In one instance, 25-year-old Anwar Adow started a company called Liberty Plus LLC, and claimed to serve around 200 beneficiaries and received $1.2 million in Medicaid funds. In federal court, Adow admitted he told his employees to bill as much as they could and “significantly overrepresented” the hours of service provided by his company, per the Minnesota Star Tribune.
He also said he spent Liberty Plus funds on a leased 2023 Mercedes Benz, as well as on his friends and his brother, Asad Adow.
$300M child-nutrition fraud saw funds spent on luxuries and bribery
Minnesota’s HSS program is not the only program mired in fraud allegations. In another $300 million scheme, seven people were engaged in a plan to exploit a federal child nutrition program meant to feed children affected by the COVID-19 pandemic, the DOJ says.
Abdimajid Mohamed Nur, 24, was sentenced to 10 years in prison and ordered to pay nearly $48 million in restitution, by the Department of Justice on Monday.
Feeding Our Future claimed to serve 18 million meals to Minnesota children at more than 30 distribution sites, but investigators found that no meals were served at many of the designated locations, which were “nothing more than parking lots or vacant commercial spaces,” the DOJ wrote.
Instead, Nur received nearly $1 million in fraudulent money and used it to buy jewelry in Dubai, a 2021 Dodge Ram pickup, a 2021 Hyundai Santa Fe and a honeymoon trip to the Maldives.
Nur also used the money to pay for an online college degree at Herzing University and paid $12,000 to a site called PayMeToDoYourHomework.com, per the Minnesota Star Tribune. The DOJ added, “Despite having graduated from Shakopee High School in 2019 with only a 1.75 GPA, Herzing University records show that Nur ‘earned’ his bachelor’s degree in less than three years with a 3.42 GPA.”
In July 2024, Nur pleaded guilty for his role in plotting to bribe a juror with a gift bag stuffed with $120,000 in cash. According to the Department of Justice, Nur gave 31-year-old Ladan Mohamed Ali $200,000 in cash to leave at the juror’s home, but she allegedly only delivered $120,000 and kept $80,000 for herself.

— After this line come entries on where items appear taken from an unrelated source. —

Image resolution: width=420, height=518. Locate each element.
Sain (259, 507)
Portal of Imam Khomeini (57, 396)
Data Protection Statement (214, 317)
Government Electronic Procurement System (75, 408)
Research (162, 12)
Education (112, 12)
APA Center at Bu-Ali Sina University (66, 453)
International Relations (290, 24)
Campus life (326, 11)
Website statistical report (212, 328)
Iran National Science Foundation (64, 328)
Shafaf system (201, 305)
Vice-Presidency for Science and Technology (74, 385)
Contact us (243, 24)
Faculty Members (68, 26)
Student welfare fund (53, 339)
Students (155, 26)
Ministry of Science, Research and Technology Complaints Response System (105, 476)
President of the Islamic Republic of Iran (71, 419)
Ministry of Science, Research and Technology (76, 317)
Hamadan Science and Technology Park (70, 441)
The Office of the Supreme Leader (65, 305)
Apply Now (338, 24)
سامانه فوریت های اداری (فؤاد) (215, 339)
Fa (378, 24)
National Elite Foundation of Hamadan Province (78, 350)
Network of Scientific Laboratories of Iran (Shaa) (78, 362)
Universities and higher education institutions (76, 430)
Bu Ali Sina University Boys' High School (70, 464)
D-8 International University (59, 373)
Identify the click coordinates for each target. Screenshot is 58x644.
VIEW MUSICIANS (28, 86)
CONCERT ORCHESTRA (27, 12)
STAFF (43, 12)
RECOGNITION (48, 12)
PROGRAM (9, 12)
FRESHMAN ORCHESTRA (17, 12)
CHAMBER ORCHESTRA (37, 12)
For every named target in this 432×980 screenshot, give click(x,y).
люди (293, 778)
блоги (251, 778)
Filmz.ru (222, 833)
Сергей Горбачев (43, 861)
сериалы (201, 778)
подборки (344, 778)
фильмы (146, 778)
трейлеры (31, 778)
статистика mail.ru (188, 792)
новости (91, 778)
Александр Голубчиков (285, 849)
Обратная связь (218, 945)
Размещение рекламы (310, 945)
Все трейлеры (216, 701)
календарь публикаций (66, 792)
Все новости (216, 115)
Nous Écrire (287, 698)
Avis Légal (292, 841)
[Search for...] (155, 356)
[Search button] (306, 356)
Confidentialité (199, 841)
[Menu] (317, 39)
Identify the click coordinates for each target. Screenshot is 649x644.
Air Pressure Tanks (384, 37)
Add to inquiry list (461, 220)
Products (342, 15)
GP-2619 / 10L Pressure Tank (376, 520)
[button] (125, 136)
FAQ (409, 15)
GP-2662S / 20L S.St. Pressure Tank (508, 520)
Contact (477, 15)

Investigators tracked Somalia-sent money to terror groups
A report by the Rift Valley Institute, an African nonprofit organization, found that around 40% of Somalian households receive remittances from abroad, and in 2023, Somalians living abroad sent $1.7 billion back home, per the Somalian news site Hiiraan. For some context, the Somalian government’s budget in 2023 was around $970 million.
Outside of Africa, the United States is home to the largest number of Somalians, followed by the U.K. and Sweden, per Pew Research Center. Within the U.S., Minnesota has the largest Somalian population of all the states.
A retired Seattle Police Department detective, who spent 14 years on a federal Joint Terrorism Task Force, told City Journal that his team found Somalis running a “sophisticated money network, spanning from Seattle to Minneapolis, and were routing significant amounts of cash on commercial flights from the Seattle airport to the hawala networks in Somalia.” They found that in one year, one network sent $20 million abroad.
Another former official for the Minneapolis JTTF, told City Journal that he believes money sent back to Somalia is benefitting the terrorist organization Al-Shabaab.
“For every dollar that is transferred from the Twin Cities back to Somalia, Al-Shabaab is ... taking a cut of it,” he said.